Calculating the clouds

“The value of climate sensitivity is highly uncertain, and this translates into uncertainty in future projections of global warming and the remaining carbon budget,” explained the study co-author, Dr. Paulo Ceppi, of the Grantham Institute, in a press release. of Climate Change and the Environment at Imperial College.

“There is therefore a critical need to more accurately quantify how clouds will affect future global warming. Our results will mean that we are more confident in climate projections and can have a clearer picture of the severity of future climate change. This should help us to know our limits — and act to stay within them”, said the researcher.

While low clouds tend to have a cooling effect because they keep the sun from reaching the ground, high clouds have a warming effect because, although they let the sun’s energy reach the ground, the energy emitted back from Earth is different — and it can get “trapped” by clouds, increasing the greenhouse effect.

Inspired by ideas from the artificial intelligence community, the research team developed a new method to quantify the relationships between the most recent global cloud observations by satellite and the associated conditions of temperature, humidity and wind. From these observed relationships, they finally managed to better understand how clouds will change as the Earth warms.

Cloud Analysis Results

The researchers found that the probability that clouds would amplify global warming is 97.5%. Thus, they would reflect less solar radiation and increase the greenhouse effect. The results also suggest that a doubling of CO2 concentrations will lead to about 3.2 °C warming at the Earth’s average temperature. The study is the most reliable to date, based on data from global observations rather than just specific regions or cloud types.
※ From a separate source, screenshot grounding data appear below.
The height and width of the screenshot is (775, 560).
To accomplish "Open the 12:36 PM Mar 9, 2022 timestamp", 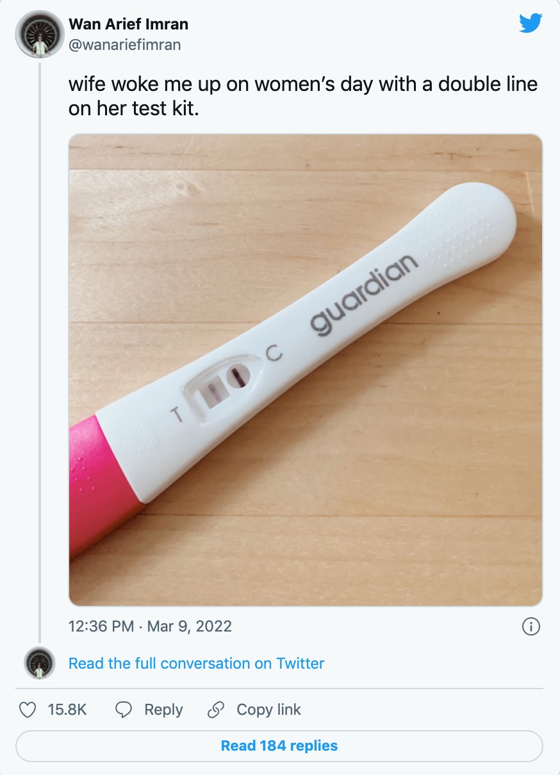I will click(x=150, y=626).
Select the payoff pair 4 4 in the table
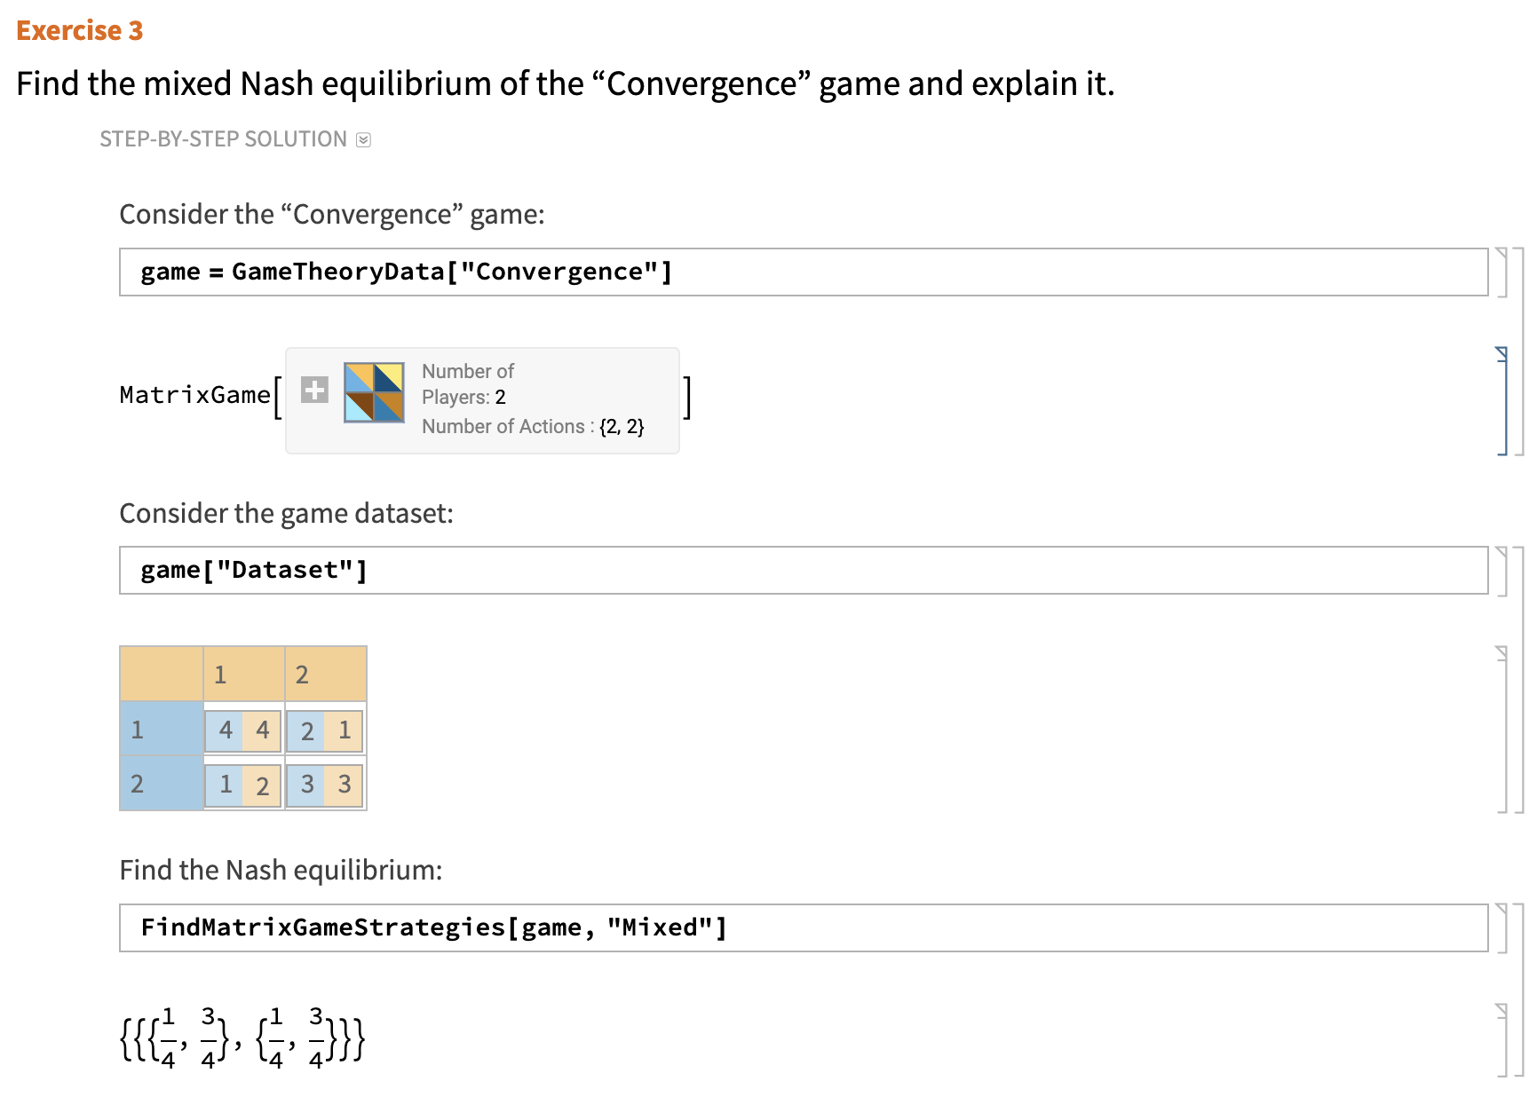This screenshot has height=1097, width=1529. coord(242,730)
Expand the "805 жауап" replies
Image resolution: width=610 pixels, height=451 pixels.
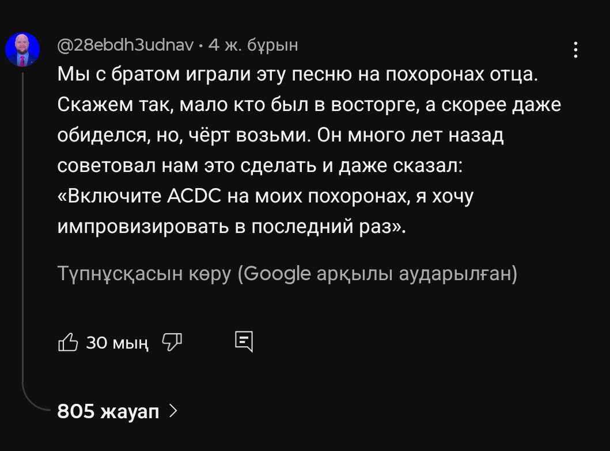click(108, 411)
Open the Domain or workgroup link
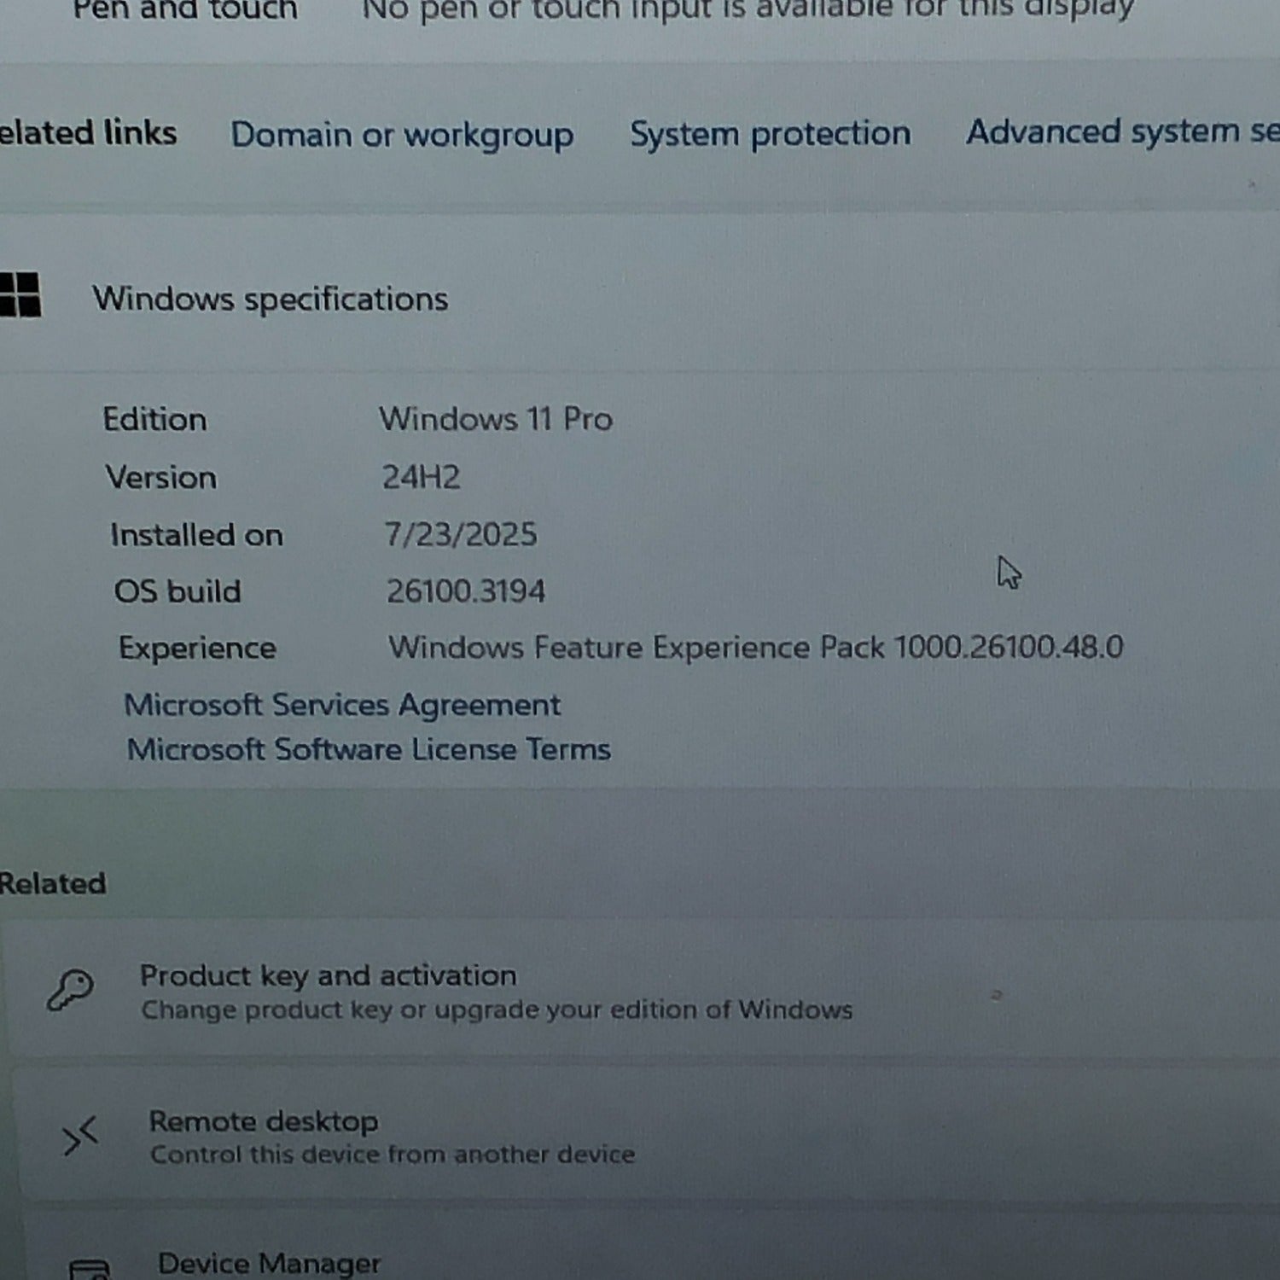 pyautogui.click(x=402, y=135)
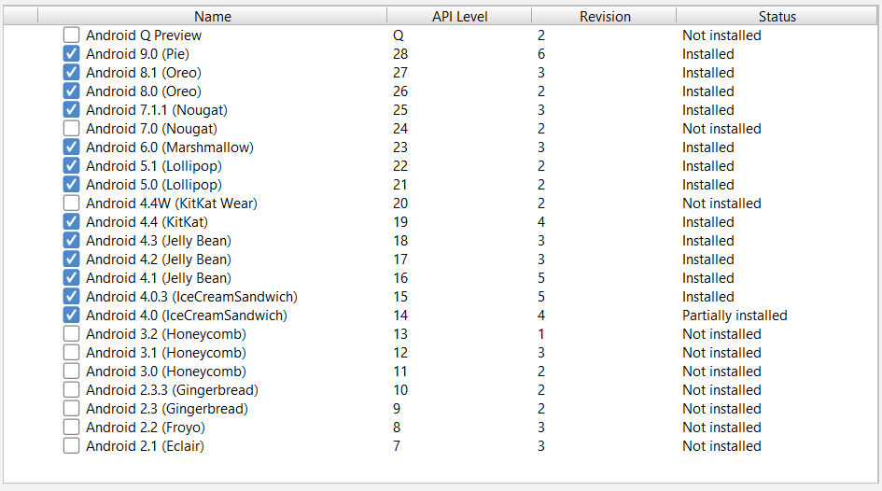
Task: Uncheck Android 4.1 (Jelly Bean) checkbox
Action: [x=71, y=278]
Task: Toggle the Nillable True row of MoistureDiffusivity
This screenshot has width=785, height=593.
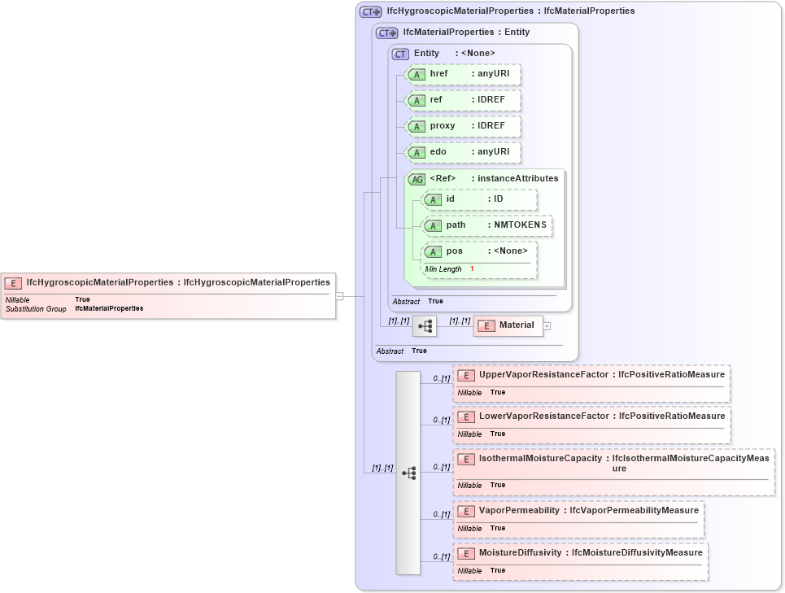Action: tap(480, 570)
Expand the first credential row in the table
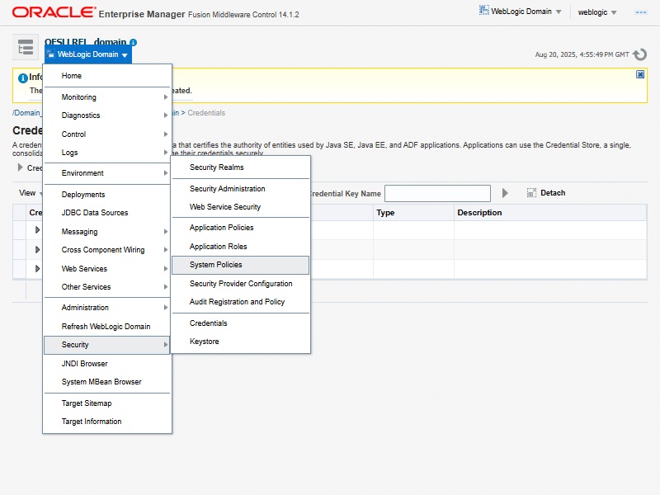This screenshot has width=660, height=495. pyautogui.click(x=37, y=230)
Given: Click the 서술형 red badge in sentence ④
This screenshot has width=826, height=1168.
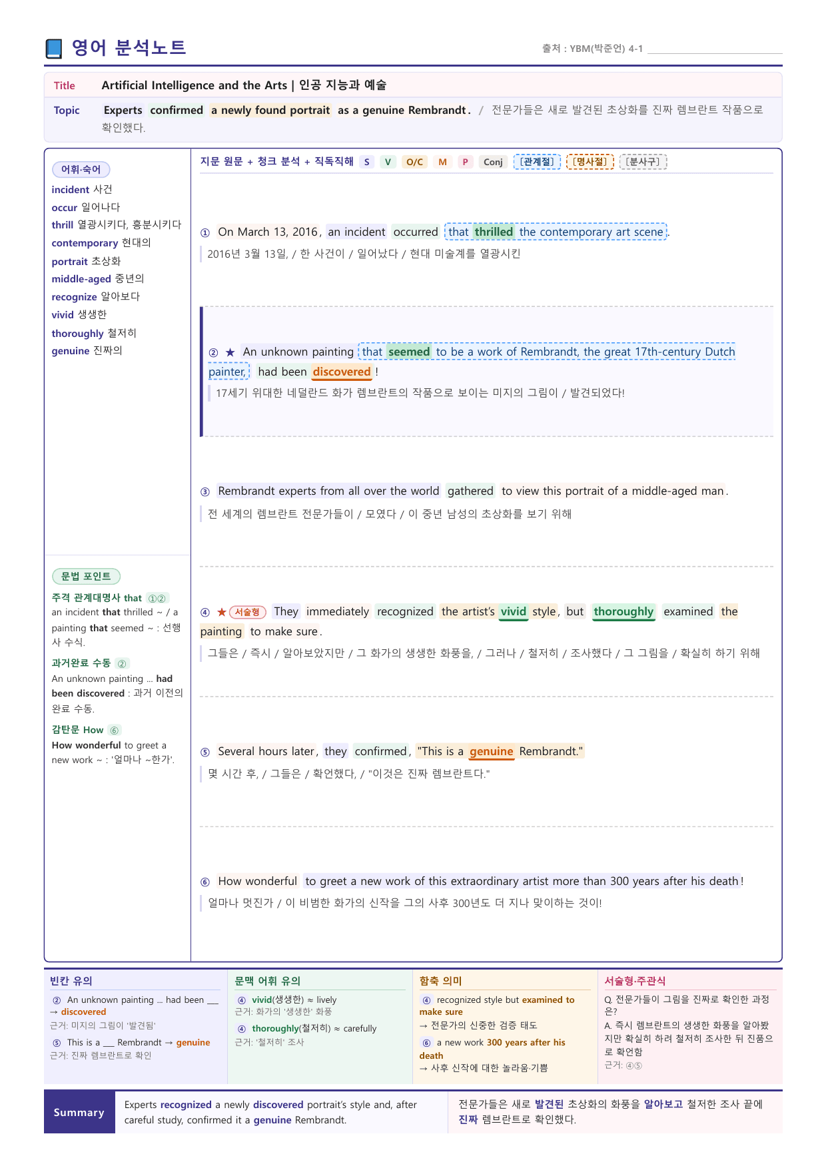Looking at the screenshot, I should point(248,612).
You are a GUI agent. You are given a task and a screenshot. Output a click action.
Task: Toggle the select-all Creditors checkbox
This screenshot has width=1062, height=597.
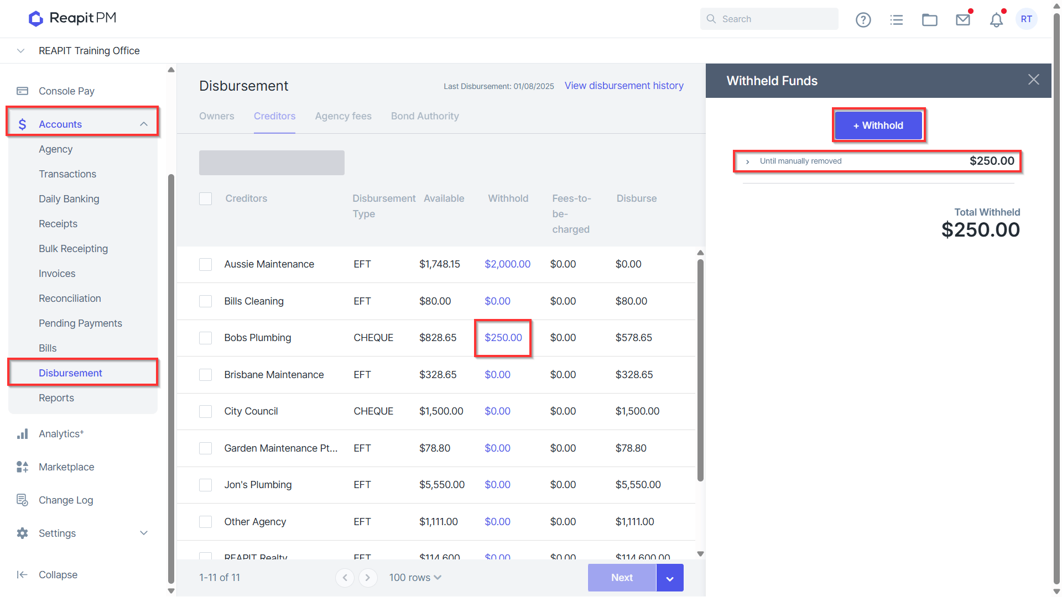pos(205,198)
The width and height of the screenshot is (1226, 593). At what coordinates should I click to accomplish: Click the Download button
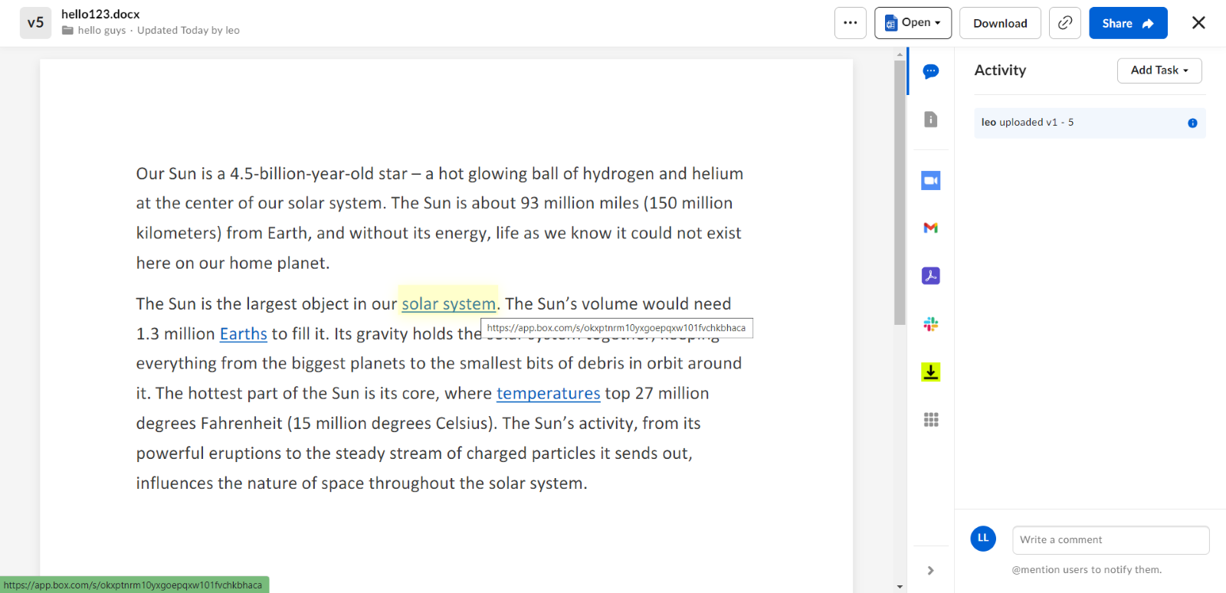click(x=999, y=23)
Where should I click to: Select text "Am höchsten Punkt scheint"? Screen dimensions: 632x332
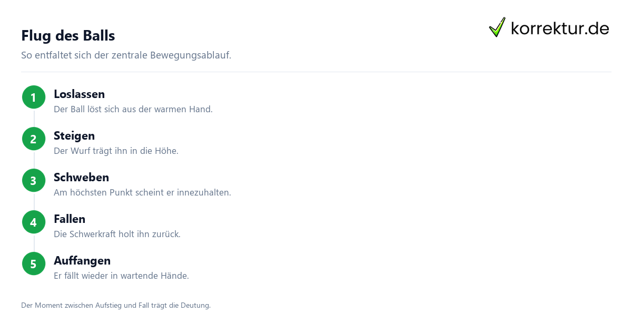tap(142, 193)
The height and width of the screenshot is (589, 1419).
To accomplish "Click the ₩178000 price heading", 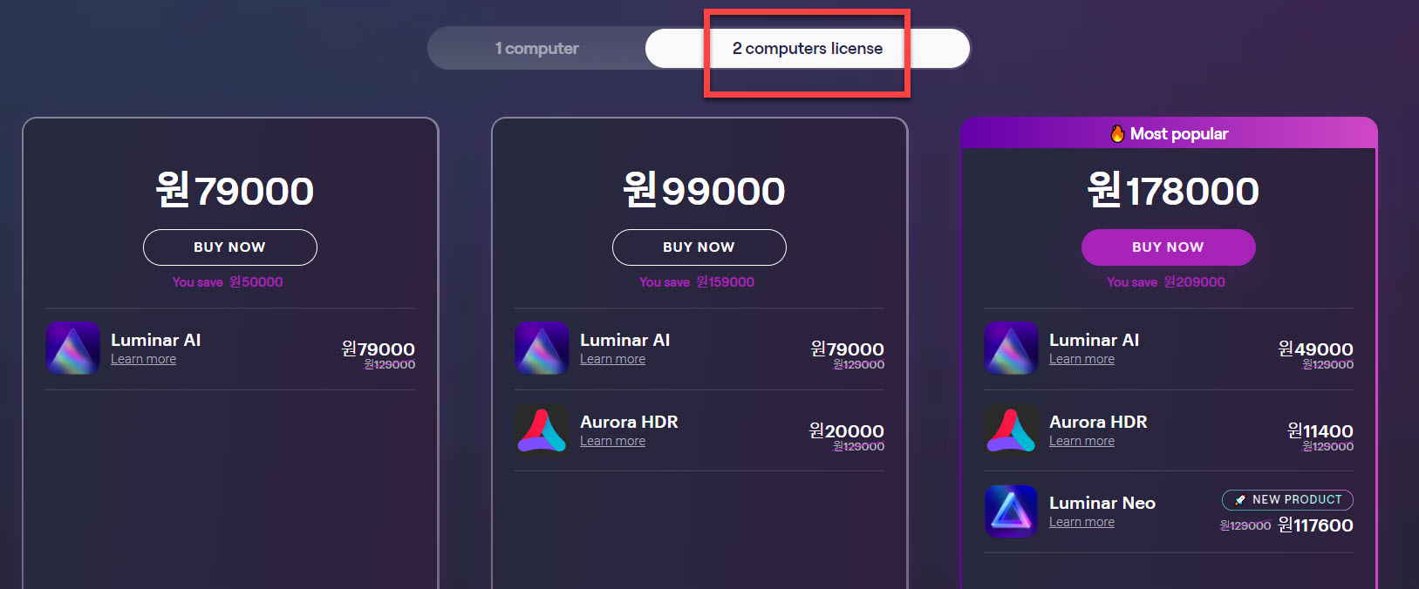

“Our new approach allowed us, for the first time, to derive an overall value for this feedback effect using only the highest quality satellite data as our preferred line of evidence,” said co-author Dr. Peer Nowack in the same publication , from the School of Environmental Science and Climate Research at the University of East Anglia.

Nowack emphasized that the work highlights a new path in which machine learning methods can help to constrain the main uncertainty factors remaining in climate science.